My son left last night, going home to his apartment, and I barely said “goodbye” to him.  I don’t love him any less.  I just wasn’t “there”.   My wife talks to me sometimes and can get so frustrated.  Because, if I am doing anything, she knows I am not “there” for her.

God, and in turn Jesus, promised that He would not leave us.  “I will never leave you or forsake you,” and, “lo, I am with you always,” are quotes from each of them.  But for many of us, it can have a hollow ring to it.  Particularly after we’ve walked a while in Christian circles where patience is lauded as such a virtue but the acquisition of it is so often ridiculed.

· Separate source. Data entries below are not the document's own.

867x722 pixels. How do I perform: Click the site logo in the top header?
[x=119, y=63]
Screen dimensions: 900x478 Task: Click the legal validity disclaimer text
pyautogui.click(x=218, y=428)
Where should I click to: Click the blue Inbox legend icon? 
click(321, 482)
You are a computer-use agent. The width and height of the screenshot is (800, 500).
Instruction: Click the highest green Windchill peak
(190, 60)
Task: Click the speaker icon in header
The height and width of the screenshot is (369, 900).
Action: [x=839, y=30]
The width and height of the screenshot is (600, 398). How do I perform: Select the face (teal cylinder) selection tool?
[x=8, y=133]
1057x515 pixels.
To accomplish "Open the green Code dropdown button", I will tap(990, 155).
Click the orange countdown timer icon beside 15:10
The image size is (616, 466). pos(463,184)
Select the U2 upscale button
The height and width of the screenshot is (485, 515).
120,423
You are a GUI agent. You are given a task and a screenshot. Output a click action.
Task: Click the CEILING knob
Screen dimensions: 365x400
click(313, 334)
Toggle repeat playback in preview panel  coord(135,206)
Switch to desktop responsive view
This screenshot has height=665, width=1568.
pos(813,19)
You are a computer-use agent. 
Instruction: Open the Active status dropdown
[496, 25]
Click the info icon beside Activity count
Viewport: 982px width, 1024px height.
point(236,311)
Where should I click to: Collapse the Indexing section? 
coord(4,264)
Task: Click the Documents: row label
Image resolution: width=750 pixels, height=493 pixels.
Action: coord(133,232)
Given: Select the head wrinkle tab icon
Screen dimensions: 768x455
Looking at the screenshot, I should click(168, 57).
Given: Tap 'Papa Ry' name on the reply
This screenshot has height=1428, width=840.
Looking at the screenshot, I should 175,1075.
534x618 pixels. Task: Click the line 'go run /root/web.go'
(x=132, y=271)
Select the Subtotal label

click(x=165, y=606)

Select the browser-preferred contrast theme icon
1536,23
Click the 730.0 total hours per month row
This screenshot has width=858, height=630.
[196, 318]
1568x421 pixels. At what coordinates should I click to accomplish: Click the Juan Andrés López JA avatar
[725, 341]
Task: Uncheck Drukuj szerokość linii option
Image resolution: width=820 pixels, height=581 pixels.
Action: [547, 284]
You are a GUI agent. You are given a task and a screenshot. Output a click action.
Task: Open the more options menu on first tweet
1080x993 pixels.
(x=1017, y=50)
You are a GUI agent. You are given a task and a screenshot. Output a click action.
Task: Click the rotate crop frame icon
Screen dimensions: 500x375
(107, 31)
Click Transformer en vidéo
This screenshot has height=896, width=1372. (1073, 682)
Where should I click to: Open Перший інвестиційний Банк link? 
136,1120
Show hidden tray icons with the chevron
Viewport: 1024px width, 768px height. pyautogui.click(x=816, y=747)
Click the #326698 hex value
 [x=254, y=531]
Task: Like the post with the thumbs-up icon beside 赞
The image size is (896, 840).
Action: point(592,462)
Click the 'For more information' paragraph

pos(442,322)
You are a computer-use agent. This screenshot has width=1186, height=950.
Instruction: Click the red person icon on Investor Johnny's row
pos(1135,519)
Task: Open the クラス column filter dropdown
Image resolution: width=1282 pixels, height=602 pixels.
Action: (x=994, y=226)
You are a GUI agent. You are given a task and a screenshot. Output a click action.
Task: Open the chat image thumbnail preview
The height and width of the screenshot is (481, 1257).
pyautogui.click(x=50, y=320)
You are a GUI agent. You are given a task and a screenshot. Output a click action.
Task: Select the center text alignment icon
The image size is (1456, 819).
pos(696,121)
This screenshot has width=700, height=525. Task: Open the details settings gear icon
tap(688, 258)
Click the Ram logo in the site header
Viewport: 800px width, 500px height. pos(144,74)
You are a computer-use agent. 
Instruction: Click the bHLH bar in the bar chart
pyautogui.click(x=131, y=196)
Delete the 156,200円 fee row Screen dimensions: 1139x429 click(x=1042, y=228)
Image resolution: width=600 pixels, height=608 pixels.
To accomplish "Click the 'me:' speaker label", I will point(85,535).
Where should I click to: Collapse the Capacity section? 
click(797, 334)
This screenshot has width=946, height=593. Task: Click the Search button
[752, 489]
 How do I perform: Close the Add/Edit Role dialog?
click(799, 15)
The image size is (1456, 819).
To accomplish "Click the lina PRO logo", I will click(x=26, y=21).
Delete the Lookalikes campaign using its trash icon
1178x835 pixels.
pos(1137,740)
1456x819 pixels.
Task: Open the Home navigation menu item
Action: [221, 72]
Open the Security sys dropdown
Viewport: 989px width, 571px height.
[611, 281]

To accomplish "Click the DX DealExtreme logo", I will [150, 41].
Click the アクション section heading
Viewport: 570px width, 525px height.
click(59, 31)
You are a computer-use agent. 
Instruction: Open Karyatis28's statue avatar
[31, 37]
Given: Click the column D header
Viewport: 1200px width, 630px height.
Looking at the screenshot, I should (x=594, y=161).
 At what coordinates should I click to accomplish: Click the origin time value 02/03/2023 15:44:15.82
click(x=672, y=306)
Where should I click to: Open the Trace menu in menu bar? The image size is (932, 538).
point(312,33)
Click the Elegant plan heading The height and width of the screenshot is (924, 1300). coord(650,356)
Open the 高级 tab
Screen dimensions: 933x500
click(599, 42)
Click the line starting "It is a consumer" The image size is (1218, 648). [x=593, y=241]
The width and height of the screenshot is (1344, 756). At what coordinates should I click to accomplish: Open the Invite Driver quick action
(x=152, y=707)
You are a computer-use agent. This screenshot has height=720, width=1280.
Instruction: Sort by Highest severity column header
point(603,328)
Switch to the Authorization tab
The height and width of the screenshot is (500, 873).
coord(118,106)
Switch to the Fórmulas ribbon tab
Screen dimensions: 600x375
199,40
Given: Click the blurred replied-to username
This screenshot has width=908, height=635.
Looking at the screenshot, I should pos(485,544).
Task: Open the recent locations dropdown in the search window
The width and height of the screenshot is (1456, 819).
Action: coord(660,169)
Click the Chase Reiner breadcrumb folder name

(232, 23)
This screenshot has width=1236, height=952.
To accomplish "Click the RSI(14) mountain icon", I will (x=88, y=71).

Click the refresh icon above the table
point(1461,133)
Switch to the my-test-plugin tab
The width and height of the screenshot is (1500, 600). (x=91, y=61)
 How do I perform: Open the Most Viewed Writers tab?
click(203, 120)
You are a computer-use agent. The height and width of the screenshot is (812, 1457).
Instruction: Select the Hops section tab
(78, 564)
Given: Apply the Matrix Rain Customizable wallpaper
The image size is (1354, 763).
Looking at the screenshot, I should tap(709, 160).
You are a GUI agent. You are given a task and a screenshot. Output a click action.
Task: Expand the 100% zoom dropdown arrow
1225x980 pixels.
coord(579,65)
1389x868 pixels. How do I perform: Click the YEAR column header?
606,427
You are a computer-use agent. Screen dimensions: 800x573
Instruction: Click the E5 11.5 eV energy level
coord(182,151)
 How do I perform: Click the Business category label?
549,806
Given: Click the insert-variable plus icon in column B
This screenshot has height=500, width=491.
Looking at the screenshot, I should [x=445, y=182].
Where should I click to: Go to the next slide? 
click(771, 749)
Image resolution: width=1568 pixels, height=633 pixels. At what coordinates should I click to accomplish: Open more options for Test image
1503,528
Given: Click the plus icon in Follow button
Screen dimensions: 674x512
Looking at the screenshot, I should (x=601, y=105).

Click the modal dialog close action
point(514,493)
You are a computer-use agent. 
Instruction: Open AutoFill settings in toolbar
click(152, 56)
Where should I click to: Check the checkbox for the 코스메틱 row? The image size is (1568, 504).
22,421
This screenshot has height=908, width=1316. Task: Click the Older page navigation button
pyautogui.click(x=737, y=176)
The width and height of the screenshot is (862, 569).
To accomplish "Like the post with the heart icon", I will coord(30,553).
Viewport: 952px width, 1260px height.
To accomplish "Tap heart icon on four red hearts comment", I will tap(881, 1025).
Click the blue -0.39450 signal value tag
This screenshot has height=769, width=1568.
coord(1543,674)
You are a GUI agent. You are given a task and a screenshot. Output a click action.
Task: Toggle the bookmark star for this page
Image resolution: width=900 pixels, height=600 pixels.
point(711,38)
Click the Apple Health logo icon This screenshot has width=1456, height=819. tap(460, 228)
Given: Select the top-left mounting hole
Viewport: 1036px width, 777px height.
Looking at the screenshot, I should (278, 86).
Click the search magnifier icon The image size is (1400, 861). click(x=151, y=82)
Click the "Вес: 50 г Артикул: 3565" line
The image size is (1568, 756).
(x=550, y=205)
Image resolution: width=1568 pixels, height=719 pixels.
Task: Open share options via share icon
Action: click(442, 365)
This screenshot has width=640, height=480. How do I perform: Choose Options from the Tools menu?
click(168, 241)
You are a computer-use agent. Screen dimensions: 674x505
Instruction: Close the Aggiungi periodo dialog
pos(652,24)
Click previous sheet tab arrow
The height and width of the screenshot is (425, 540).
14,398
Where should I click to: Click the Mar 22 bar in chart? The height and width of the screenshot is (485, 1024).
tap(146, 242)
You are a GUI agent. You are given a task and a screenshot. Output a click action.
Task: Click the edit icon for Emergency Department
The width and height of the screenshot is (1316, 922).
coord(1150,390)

I think about the vastness of the universe and can feel so small on God’s priority list.  Why should He, or would He care about my needs?

My grandson was born and I got to hold him for the first time yesterday.  He is so tiny with very few needs.  His older brother is two and vastly more mobile, with greater needs.  Their mom, her husband, my sons, my wife all have needs.  They place demands on my limited resources but I don’t want to just feed them or put a roof over their heads, give them some money (that’s a joke only my family will understand), or great spiritual guidance.  From the newest, least demanding, to the wife who wants all of me, I want to be “there”.

But God is.  When He says He won’t leave, it is a promise to see us, to hear our needs, to be engaged in the conversations we have. And what is vastly more amazing to me, He WANTS to be “there”.  He calls me to be “there” with Him.  He loves me more than I love Him.  His promise, the promise of His presence with me, does not overwhelm Him, bother or irritate Him.

He is my friend.

The Year of Jubilee

In the Old Testament there was a law that every fifty years all debts were cancelled, all slaves were set free.  It was supposed to be a time of great celebration.  But it was lost.

It was a pretty “normal” practice for those that would get themselves into debt to pay off the amount owed by becoming someone’s slave.  There were regulations written down for how it was supposed to work, amount owed years till Jubilee, stuff like that.  But, the wealthy of the land forgot about it.  Owed money meant slave for life.

Satan has taken this attitude toward people all over this world.  “You sold your body for that moment of pleasure.  You sold your heart for what was promised.  You gave away your birthright as children of the King to have your own way.  Now you’re mine.”  And we go through our days never expecting victory, never expecting freedom.

I’m just one small guy.  I don’t know how it all works.  I don’t know what year it is on the Jewish calendar.

But in Jesus name, I’m calling for a year of Jubilee.

God has set me free.  The debt I owed to satan and the weight of the condemnation he sets over me is cancelled.  Captives, slaves are no longer bound to him.  I am no longer bound to him.

And I know this, I speak with the authority of God Himself because He never created us for slavery to addiction, He never designed us to live for another.  He spoke us, each one of us, into existence for freedom, for joy.  He brought us from our mothers to live for Him and there is no greater freedom than this.

We just have to live it.

Fields of Gold

What happens in a marriage of two people who can’t live apart but then find they can’t live together?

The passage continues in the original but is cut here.